Opinion
03-17-2016
The PEOPLE of the State of New York, Respondent, v. Edgar MORALES, Defendant–Appellant.
Debevoise & Plimpton LLP, New York (Matthew E. Fishbein of counsel), for appellant. Robert T. Johnson, District Attorney, Bronx (David P. Johnson of counsel), for respondent.
Debevoise & Plimpton LLP, New York (Matthew E. Fishbein of counsel), for appellant.
Robert T. Johnson, District Attorney, Bronx (David P. Johnson of counsel), for respondent.
Opinion
Judgment, Supreme Court, Bronx County (Peter J. Benitez, J.), rendered February 20, 2015, as amended, April 6, 2015, convicting defendant, after a jury trial, of manslaughter in the first degree, attempted murder in the second degree, gang assault in the first degree, criminal possession of a weapon in the second degree and conspiracy in the fourth degree, and sentencing him to an aggregate term of 50 years, unanimously affirmed.
The verdict was based on legally sufficient evidence and was not against the weight of the evidence (see People v.
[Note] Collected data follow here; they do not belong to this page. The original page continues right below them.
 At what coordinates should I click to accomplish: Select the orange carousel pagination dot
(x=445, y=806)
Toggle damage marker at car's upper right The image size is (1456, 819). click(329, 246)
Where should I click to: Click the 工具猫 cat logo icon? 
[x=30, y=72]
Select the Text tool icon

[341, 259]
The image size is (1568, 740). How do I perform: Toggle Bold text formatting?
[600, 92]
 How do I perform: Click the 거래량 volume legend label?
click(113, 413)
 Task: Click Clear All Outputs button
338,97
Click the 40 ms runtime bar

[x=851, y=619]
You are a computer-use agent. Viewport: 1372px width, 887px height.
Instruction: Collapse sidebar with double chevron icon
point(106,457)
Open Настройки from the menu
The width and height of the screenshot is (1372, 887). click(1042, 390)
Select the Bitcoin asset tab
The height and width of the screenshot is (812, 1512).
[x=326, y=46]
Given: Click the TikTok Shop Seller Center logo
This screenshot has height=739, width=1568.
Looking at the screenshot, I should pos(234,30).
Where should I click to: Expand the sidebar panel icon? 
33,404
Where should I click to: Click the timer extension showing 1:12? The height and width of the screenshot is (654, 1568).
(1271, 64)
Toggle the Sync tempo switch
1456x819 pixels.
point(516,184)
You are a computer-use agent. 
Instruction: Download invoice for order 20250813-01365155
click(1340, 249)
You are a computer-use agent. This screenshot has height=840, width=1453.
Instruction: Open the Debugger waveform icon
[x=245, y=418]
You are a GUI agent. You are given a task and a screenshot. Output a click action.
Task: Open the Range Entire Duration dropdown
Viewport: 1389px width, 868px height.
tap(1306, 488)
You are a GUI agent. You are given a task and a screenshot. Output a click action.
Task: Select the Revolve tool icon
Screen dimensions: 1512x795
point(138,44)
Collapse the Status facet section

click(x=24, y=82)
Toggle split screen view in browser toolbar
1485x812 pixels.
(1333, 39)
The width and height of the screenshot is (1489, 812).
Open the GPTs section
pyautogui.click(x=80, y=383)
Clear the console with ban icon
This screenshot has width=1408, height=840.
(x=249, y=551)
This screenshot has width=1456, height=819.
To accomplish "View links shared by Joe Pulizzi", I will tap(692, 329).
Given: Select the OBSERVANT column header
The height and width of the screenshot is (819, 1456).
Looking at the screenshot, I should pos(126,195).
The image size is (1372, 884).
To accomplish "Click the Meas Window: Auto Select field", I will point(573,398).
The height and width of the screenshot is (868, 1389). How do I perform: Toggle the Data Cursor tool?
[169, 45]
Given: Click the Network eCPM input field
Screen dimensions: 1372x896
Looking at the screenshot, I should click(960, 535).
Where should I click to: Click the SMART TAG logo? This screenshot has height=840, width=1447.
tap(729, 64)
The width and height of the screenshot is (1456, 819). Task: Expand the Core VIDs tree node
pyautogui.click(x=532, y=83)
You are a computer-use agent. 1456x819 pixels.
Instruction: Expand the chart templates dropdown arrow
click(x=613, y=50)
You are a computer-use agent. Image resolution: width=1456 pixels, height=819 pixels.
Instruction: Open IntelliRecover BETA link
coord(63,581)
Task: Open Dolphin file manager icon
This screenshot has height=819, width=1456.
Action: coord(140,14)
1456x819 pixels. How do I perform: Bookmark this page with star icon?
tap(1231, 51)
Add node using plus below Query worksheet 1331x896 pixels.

Danielson, 9 N.Y.3d 342, 348–349, 849 N.Y.S.2d 480, 880 N.E.2d 1 [2007] ). There is no basis for disturbing the jury's credibility determinations, including its resolution of inconsistencies, and we reject defendant's argument that an accomplice witness's testimony was incredible as a matter of law (see People v. Fratello, 92 N.Y.2d 565, 574–575, 684 N.Y.S.2d 149, 706 N.E.2d 1173 [1998],cert. denied 526 U.S. 1068, 119 S.Ct. 1462, 143 L.Ed.2d 548 [1999] ). The accomplice corroboration requirement was satisfied by evidence that was essentially the same as at defendant's first trial. On the resulting appeal (86 A.D.3d 147, 161–162, 924 N.Y.S.2d 62 [1st Dept.2011], affd. in part and revd. in part on other grounds 20 N.Y.3d 240, 958 N.Y.S.2d 660, 982 N.E.2d 580 [2012] ), we found the corroborating evidence to be sufficient, and there is nothing in the evidence adduced at the retrial to warrant a different conclusion.
The court properly exercised its discretion in declining to expand upon the Criminal Jury Instructions regarding accessorial liability, and the additional language proposed by defendant was unnecessary (see generally People v. Samuels, 99 N.Y.2d 20, 25–26, 750 N.Y.S.2d 828, 780 N.E.2d 513 [2002] ). The standard instruction made clear that to find defendant criminally liable for the conduct of another, the jurors had to find that he acted with the state of mind required to commit the offense, and intentionally aided the other person to engage in such conduct.
Defendant did not preserve his challenges to the court's responses to notes from the deliberating jury, and we decline to review them in the interest of justice. Defendant agreed to the court's responses, and did nothing to alert the court that he wanted these responses to include the language he had unsuccessfully requested with regard to the main charge (see People v. Lewis, 5 N.Y.3d 546, 551, 807 N.Y.S.2d 1, 840 N.E.2d 1014 [2005]; People v. Whalen, 59 N.Y.2d 273, 280, 464 N.Y.S.2d 454, 451 N.E.2d 212 [1983] ). The circumstances do not warrant application of the futility exception to the preservation requirement (see People v. Mezon, 80 N.Y.2d 155, 160–161, 589 N.Y.S.2d 838, 603 N.E.2d 943 [1992] ). As an alternative holding, we find that the court provided meaningful responses when it reiterated the standard principles of accessorial liability (see People v. Almodovar, 62 N.Y.2d 126, 131, 476 N.Y.S.2d 95, 464 N.E.2d 463 [1984]; People v. Malloy, 55 N.Y.2d 296, 301–302, 449 N.Y.S.2d 168, 434 N.E.2d 237 [1982], cert. denied 459 U.S. 847, 103 S.Ct. 104, 74 L.Ed.2d 93 [1982] ).
We perceive no basis for reducing the sentence.